A full 2 years have passed since the first time we listed IT as one of our most anticipated movie reboots heading our way. Cary Fukunaga is still set to direct. Fukunaga is known for his award at the Sundance Film Festival for his drama Sin Nombre as well as HBO’s True Detective, which as we know was a huge success starring Woody Harrelson and Matthew McConaughey attached as stars. The big screen adaptation of Stephen King‘s IT has been in development for five years. A lot has happened in this time, so lets take a quick recap and also list the latest details…
1. Initially It was set up at Warner Bros. Since then production moved to New Line Cinema, which is another division of the studio.
2. Producer Dan Lin provided some details that will trouble as many fans as they excite. Lin does confirm that the adaptation will be two films, which feels like the proper approach for a story this rich. It’s not just a matter of dealing with the sheer story. ‘It’ is at its best when it can luxuriate in dread and history. Two films will give Fukunaga the necessary breathing room to capture the tone of King’s novel, which feels very similar to the nightmarish existentialism he conjured up for ‘True Detective.’
“The book is so epic that we couldn’t tell it all in one movie and service the characters with enough depth,” explained Lin. There’s also no mention on if the late-1950s and mid-1980s time periods will remain intact or be shifted to a more modern approach with the kids growing up in the ’80s and returning to present-day Maine. We do know that King has given the project his seal of approval.
However, here’s where you’re allowed to go “Hmmm.” It seems that the two films will eschew the structure of the book, Instead of jumping between various time periods, the first film will follow the first battle against It when the protagonists are kids and the second will pick up when they’ve grown up. This could work (we have no idea what Fukunaga’s screenplay looks like), but it feels like it’ll lose the flexibility of the novel, which used past events to comment on the future and vice versa. The 1990 miniseries adaptation of the novel got a lot of things wrong (the first mistake was adapting a story this grim for primetime television), but the story really did benefit from the flashback structure.
4. Vulture managed to score a chat with producer Dan Lin (The LEGO Movie) wherein he confirms what all Stephen King fans have been hoping, that a big budget feature film based on the author’s 1986 novel IT will begin production mid 2015 with Cary Fukunaga still at the helm.

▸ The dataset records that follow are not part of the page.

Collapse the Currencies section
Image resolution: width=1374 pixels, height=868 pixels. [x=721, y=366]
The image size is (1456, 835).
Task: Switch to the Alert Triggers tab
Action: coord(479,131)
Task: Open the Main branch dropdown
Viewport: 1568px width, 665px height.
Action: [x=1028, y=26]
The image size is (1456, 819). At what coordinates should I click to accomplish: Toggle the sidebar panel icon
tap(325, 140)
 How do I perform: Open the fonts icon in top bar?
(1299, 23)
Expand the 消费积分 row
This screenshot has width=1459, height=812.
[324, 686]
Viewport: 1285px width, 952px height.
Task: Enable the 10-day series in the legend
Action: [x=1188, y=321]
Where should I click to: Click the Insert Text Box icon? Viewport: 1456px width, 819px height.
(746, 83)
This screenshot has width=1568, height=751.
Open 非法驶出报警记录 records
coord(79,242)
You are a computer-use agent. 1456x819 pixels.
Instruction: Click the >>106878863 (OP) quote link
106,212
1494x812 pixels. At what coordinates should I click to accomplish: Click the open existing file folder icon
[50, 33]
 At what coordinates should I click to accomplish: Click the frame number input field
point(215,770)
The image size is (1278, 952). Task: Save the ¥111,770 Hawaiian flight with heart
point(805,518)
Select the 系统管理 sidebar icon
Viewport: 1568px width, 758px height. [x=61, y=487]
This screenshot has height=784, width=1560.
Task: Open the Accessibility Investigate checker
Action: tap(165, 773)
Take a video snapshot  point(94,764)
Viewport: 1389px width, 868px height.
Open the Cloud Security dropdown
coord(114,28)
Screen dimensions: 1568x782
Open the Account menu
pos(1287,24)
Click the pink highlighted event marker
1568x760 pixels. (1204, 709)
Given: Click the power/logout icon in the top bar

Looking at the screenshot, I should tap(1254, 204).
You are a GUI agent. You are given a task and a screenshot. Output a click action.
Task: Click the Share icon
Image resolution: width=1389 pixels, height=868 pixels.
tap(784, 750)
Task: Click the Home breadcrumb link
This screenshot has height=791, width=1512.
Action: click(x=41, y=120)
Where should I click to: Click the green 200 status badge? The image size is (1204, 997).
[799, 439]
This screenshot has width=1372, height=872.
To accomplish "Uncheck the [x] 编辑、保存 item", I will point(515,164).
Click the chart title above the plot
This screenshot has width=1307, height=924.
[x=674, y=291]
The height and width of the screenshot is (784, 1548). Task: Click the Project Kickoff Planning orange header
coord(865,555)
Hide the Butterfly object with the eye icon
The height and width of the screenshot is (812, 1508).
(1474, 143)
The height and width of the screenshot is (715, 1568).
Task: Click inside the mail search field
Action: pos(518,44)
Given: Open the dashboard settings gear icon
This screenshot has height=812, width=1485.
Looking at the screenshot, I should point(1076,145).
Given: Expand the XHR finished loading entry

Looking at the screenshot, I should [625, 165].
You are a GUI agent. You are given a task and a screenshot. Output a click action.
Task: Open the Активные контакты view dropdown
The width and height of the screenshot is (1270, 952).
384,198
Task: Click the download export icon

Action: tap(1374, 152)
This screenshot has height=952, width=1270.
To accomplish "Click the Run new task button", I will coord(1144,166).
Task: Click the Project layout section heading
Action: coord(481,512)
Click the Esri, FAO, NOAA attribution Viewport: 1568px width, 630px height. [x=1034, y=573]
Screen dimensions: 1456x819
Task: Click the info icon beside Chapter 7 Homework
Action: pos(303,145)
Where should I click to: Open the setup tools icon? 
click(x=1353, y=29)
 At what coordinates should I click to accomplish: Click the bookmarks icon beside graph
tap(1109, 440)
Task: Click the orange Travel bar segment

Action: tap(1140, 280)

“The idea is to start official prep in March for a summer shoot,” said Lin. “Cary likes to develop things for a while, and we’ve been with this for about three or four years, so we’re super excited that he stayed with it. You guys are gonna be really excited.”
“The most important thing is that Stephen King gave us his blessing,” said Lin. “We didn’t want to make this unless he felt it was the right way to go, and when we sent him the script, the response that Cary got back was, ‘Go with God, please! This is the version the studio should make.’ So that was really gratifying.”
3. Producer Seth Grahame-Smith assures us that the film is going to be quite scary and vicious—as it should be:
I think that if anything, [the new film] will bring back some of the viciousness of the book that they couldn’t do with the miniseries because it was for broadcast. I think it’s going to be very scary, but I also feel like you’ve got Cary who is going to direct these kids—and he’s incredible at casting, incredible at shooting. He’s incredible with tone and atmosphere.
This sounds great! Fukunaga wrote the screenplay for Stephen King’s IT with Chase Palmer and David Kajganich, with Lin, David Katzenberg, Doug Davison and Seth Grahame-Smith serving as producers. The book was previously adapted by Tommy Lee Wallace as a two-part, three-hour event miniseries on ABC in 1990 starring Tim Curry as Pennywise the clown.